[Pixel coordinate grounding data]

╔══

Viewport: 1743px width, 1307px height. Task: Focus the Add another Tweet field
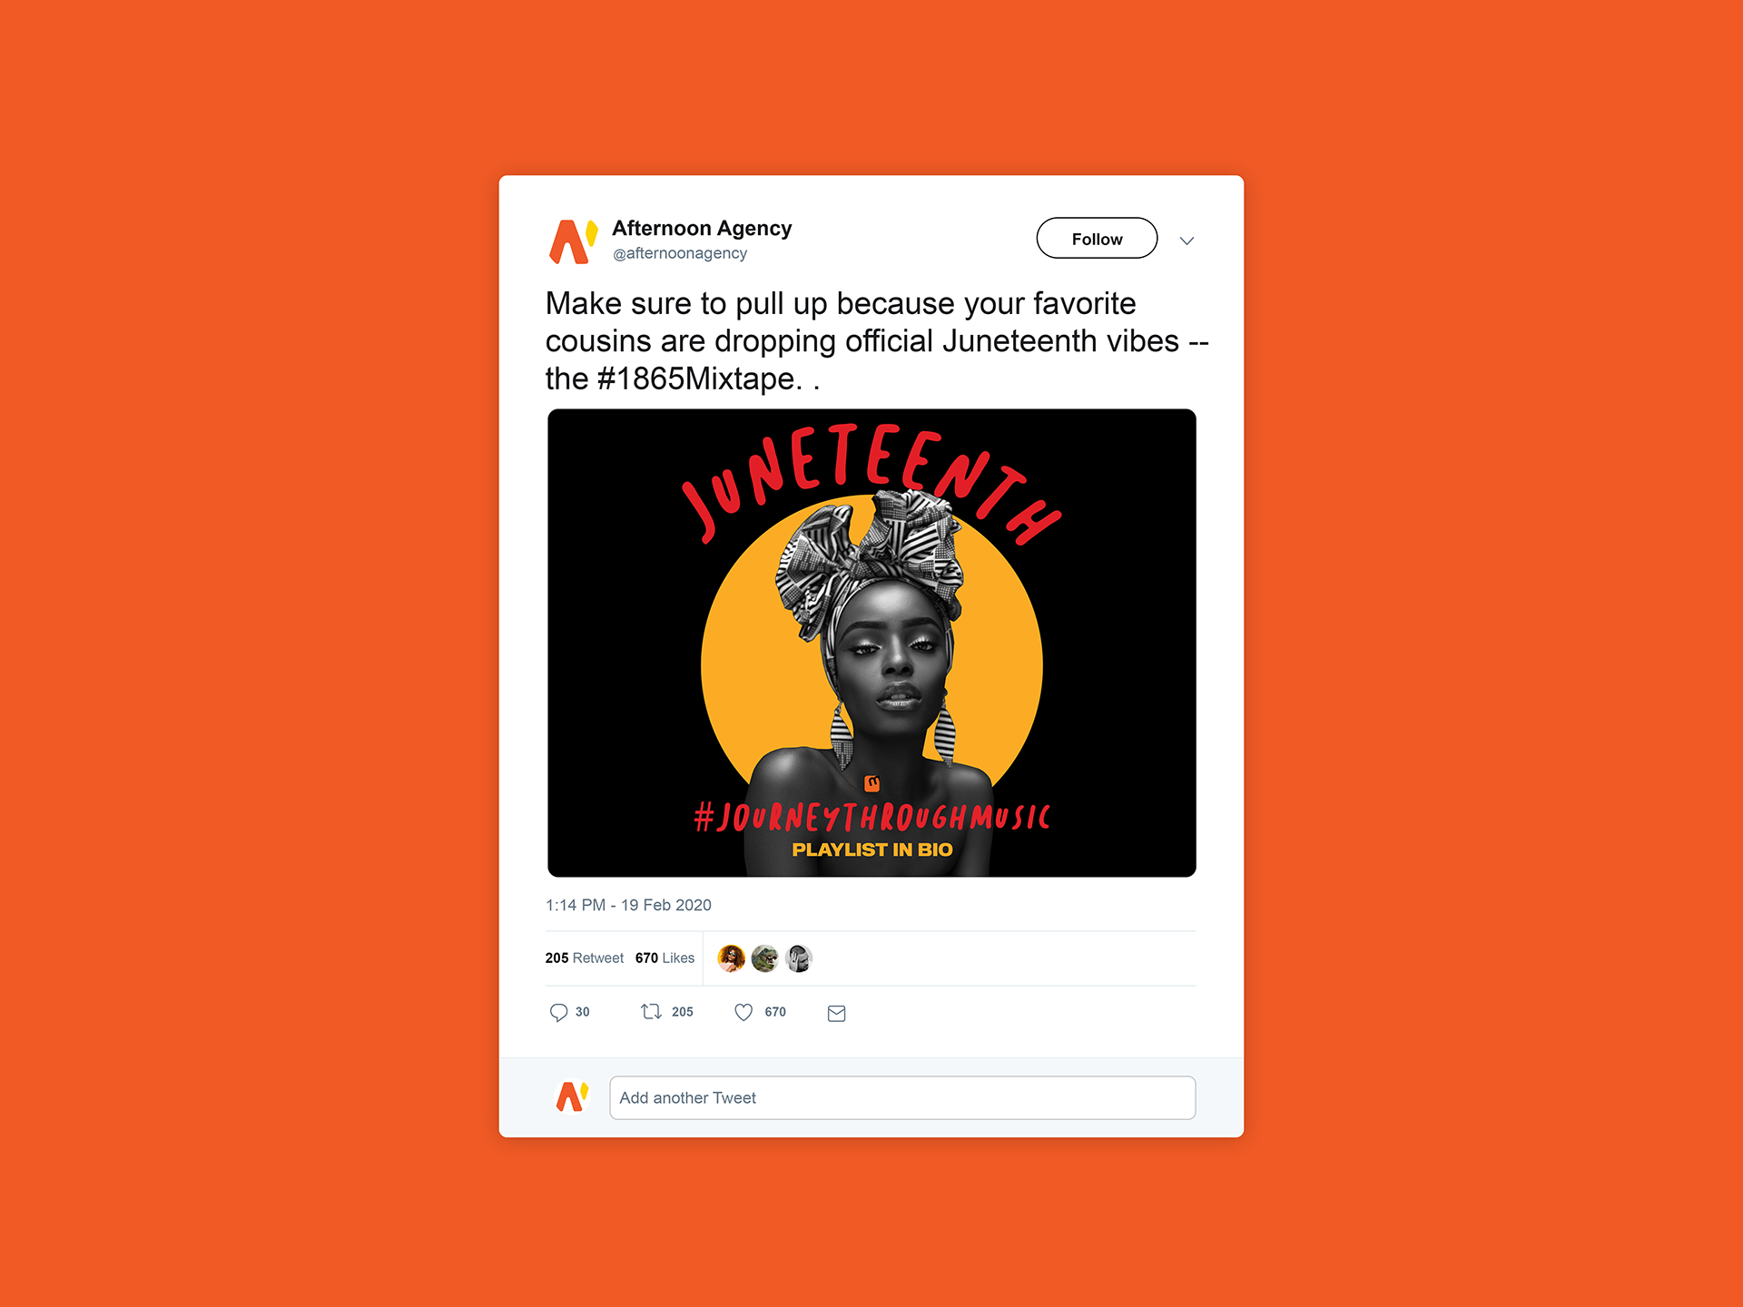click(x=902, y=1097)
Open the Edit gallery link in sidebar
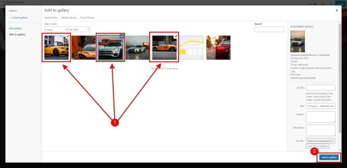This screenshot has height=168, width=347. tap(15, 28)
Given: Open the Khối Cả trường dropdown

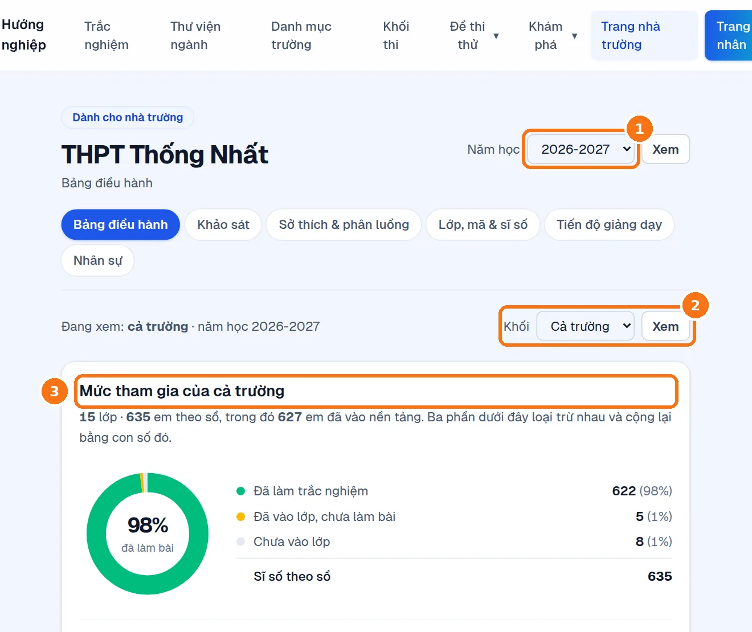Looking at the screenshot, I should point(585,326).
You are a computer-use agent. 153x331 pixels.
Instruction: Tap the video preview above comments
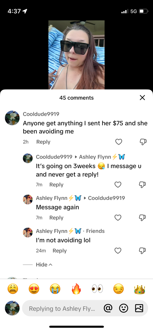(76, 55)
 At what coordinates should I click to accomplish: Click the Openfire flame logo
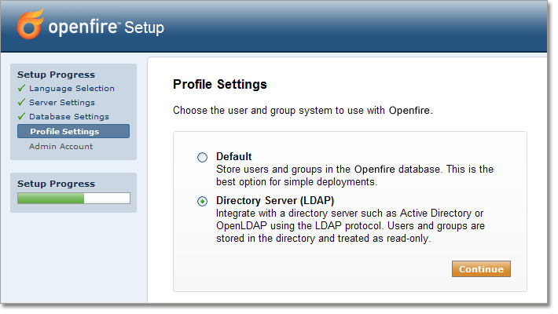click(x=31, y=25)
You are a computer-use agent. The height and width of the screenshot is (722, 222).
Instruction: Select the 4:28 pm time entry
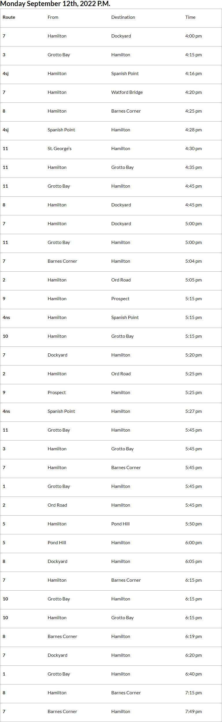pos(193,130)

╚══

> **Assigned task**:
Each record above needs to be transcribed word for word, with its pictures omitted.

> **Output of the exercise**:
Viewport: 1743px width, 1307px height. Task: Focus the Add another Tweet field
click(x=902, y=1097)
Open the Edit gallery link in sidebar
This screenshot has height=168, width=347. tap(15, 28)
Given: Open the Khối Cả trường dropdown

Looking at the screenshot, I should point(585,326).
You are a computer-use agent. 153x331 pixels.
Instruction: Tap the video preview above comments
(76, 55)
 At what coordinates should I click to accomplish: Click the Openfire flame logo
click(x=31, y=25)
You are a computer-use agent. The height and width of the screenshot is (722, 222).
Instruction: Select the 4:28 pm time entry
pos(193,130)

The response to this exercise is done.